Plans for a home at 861 Flintridge Ave., designed by local architect Jay Johnson, include a two-story design with an attached four-car garage, subterranean basement and detached guest house.
(City of La Cañada Flintridge)

A 13,237-square-foot residence and guest house on a long-vacant Flintridge Avenue parcel got the green light from planning commissioners last week, despite objections from neighbors over the size of the home and concerns the removal of several oak trees would harm the area’s character.

The commission was asked May 23 to decide on a second-floor review for the French country style home designed by local architect Jay Johnson and comprising an attached four-car garage and port-cochere, a 1,955-square-foot guest house and a 2,992-square-foot basement, the latter of which does not count toward the project’s total area.

Commissioners also reviewed a conditional use permit, required for projects larger than 10,000 square feet, height variances for the main and guest house and a permit to remove six protected oak trees on the wooded 1.45-acre lot.

Property owner Ezra Callahan said he purchased the lot four years ago and has worked with county officials to mitigate septic issues that compromised the soil and resulted in a settlement agreement with the land’s previous owner.


He explained a leach field on the property, a condition of the settlement, would require the removal of three oaks, while a circular driveway providing fire department access necessitated the removal of two prominently positioned oaks on the parcel’s west side.

On May 23 the La Canada Planning Commission approved plans for a house and guest house at 861 Flintr
On May 23 the La Cañada Flintridge Planning Commission approved plans for a house and guest house at 861 Flintridge Avenue, despite neighbor concerns that the removal of two prominent oak trees, pictured, would harm the area's wooded character.
(Sara Cardine / La Cañada Valley Sun)

A sixth oak had a broken trunk, but city staff recommended the tree be preserved and maintained.

“This is a very complicated site,” Callahan told commissioners. “Where the house is situated, that is truly the only part of the property that can be developed.

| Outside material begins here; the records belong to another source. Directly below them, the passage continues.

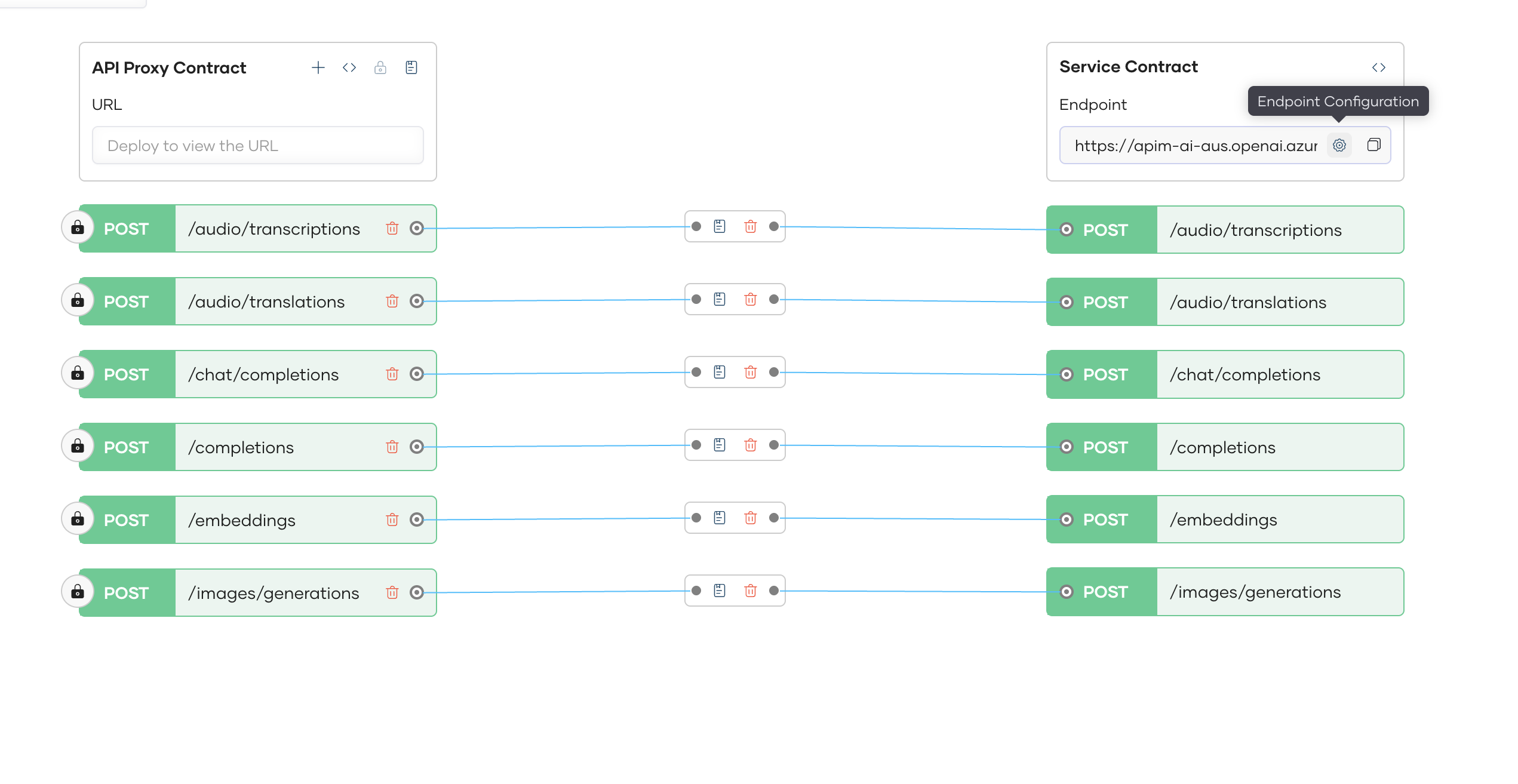The image size is (1518, 784).
Task: Click the 'Deploy to view the URL' field
Action: [257, 145]
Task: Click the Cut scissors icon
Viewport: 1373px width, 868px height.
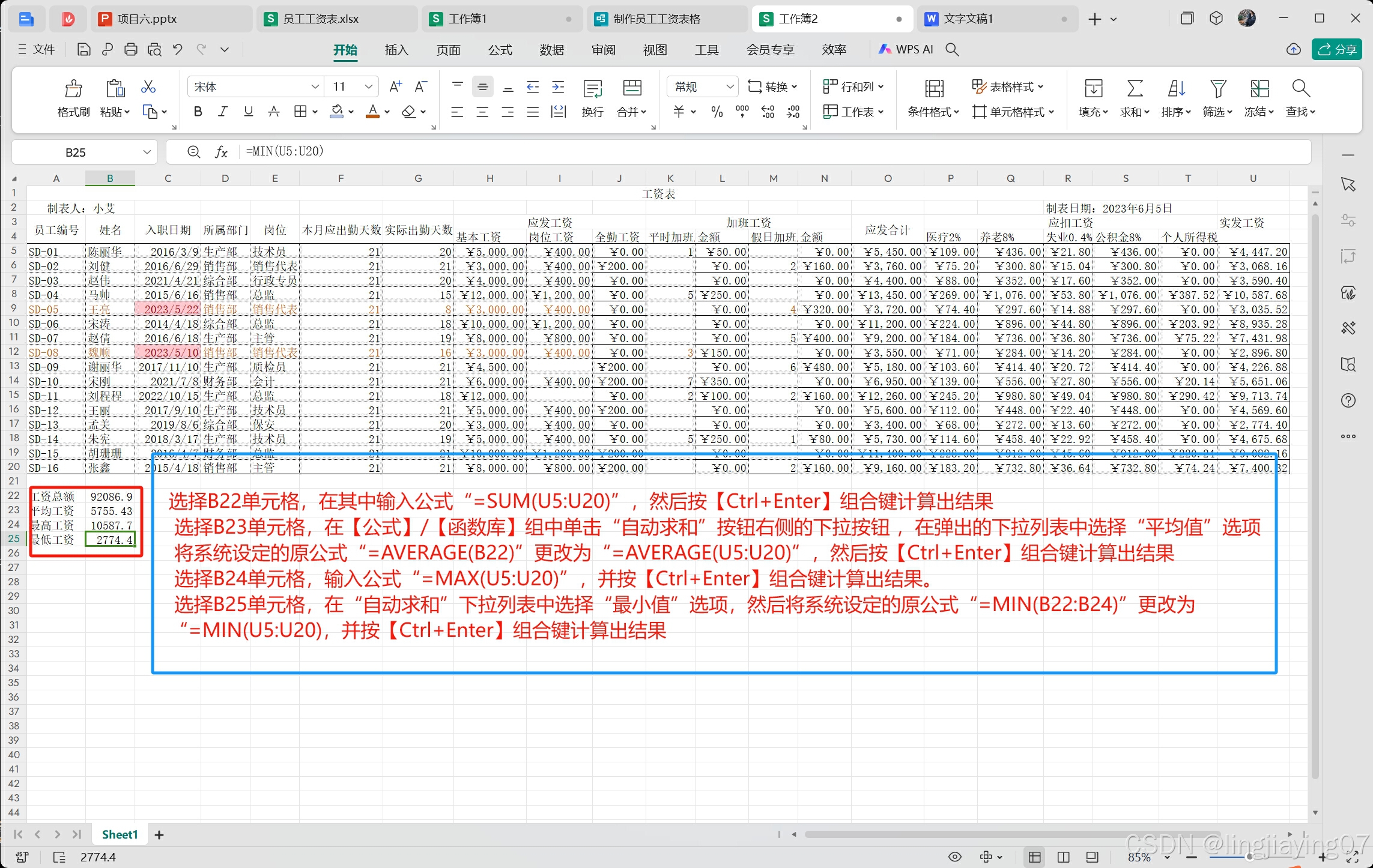Action: click(148, 88)
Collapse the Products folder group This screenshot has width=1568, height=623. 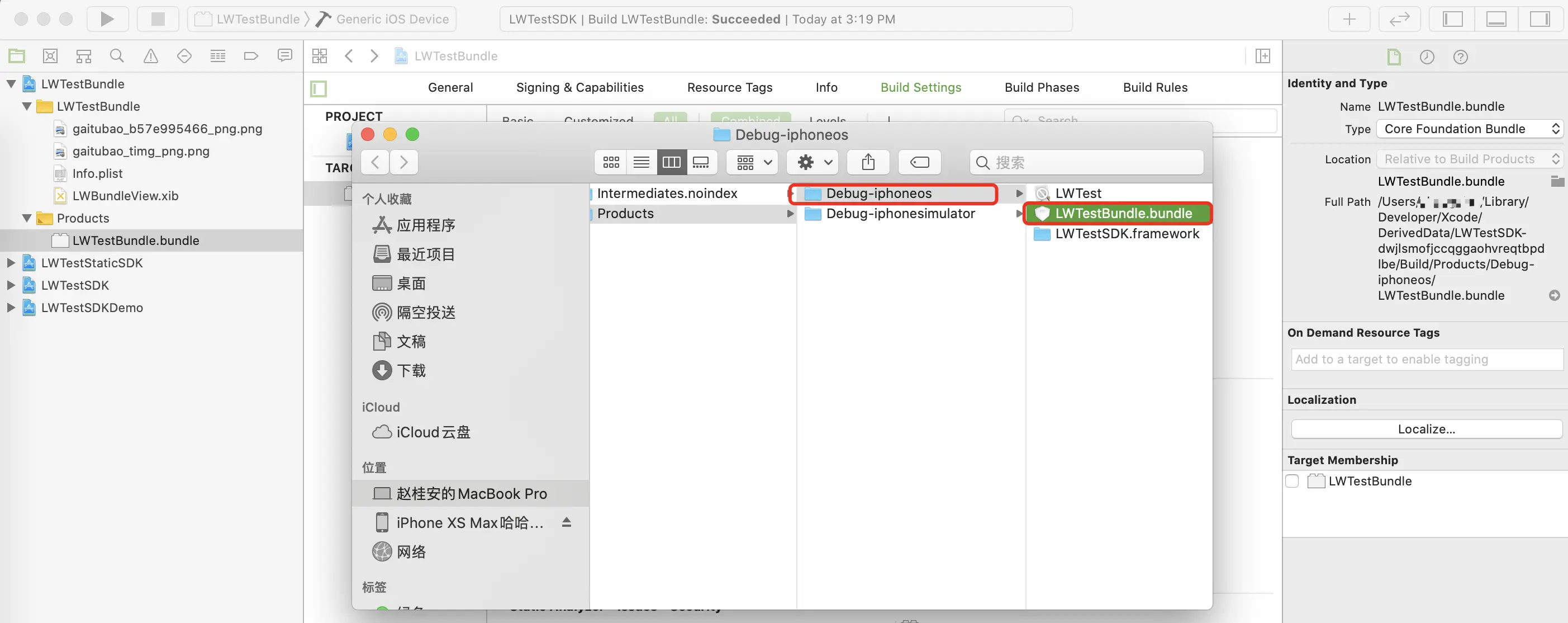[27, 218]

Within that framework we have made every effort possible to design a home that fits with the landscape and character of the neighborhood.”


Neighbors disagreed, claiming Callahan’s plans threatened the oak-studded character of the Woodleigh-Flintridge corridor.

“The CUP sought by the applicant and his architect, Jay Johnson, is as close to mansionization as it can get,” said neighbor Judy Cooper. “There are two beautiful, healthy, mature oaks at 861 Flintridge Avenue on the applicant’s chopping block. The applicant should be required to redesign his driveway plan to accommodate [them].”

Neighbor Scott Deacon encouraged commissioners to deny requests for a 5-foot variance on the height of the 37-foot main house and a 6-foot height variance for a nearly 21-foot tall guest house. He also had pointed remarks to offer about the project’s architect.

“When my wife first told me about this house I said, ‘It’s got to be a Jay Johnson,’” Deacon said. “He just keeps pushing the envelope and pushing the envelope and getting away with it. It’s ridiculous — we have rules and we need to follow the rules.”

Commissioners reminded neighbors Callahan’s total floor area is below the 14,382 square feet allowed for a lot of that size and explained his plan to replant oaks adhered to the city’s tree ordinance.

Commissioner Rick Gunter said he could grant the tree removal permit, given the commitment to replant three 72-inch boxed oaks and two additional smaller trees as replacements. Commissioner Henry Oh did not approve of the removal of the two west end oaks.

Unable to justify the height variance on the guest house, the panel asked Callahan to keep the combined height of the structure and pad to the 15-feet standard and approved the project 4-1, with Oh voting against.

“There’s a lot of emotion around developing properties in La Cañada because you live here because it’s rural and it’s lovely,” said Commission Chair Mike Hazen. “But we live in the 21st century, and people can buy property and have the freedom to develop them as they want as long as they stay within the guidelines.”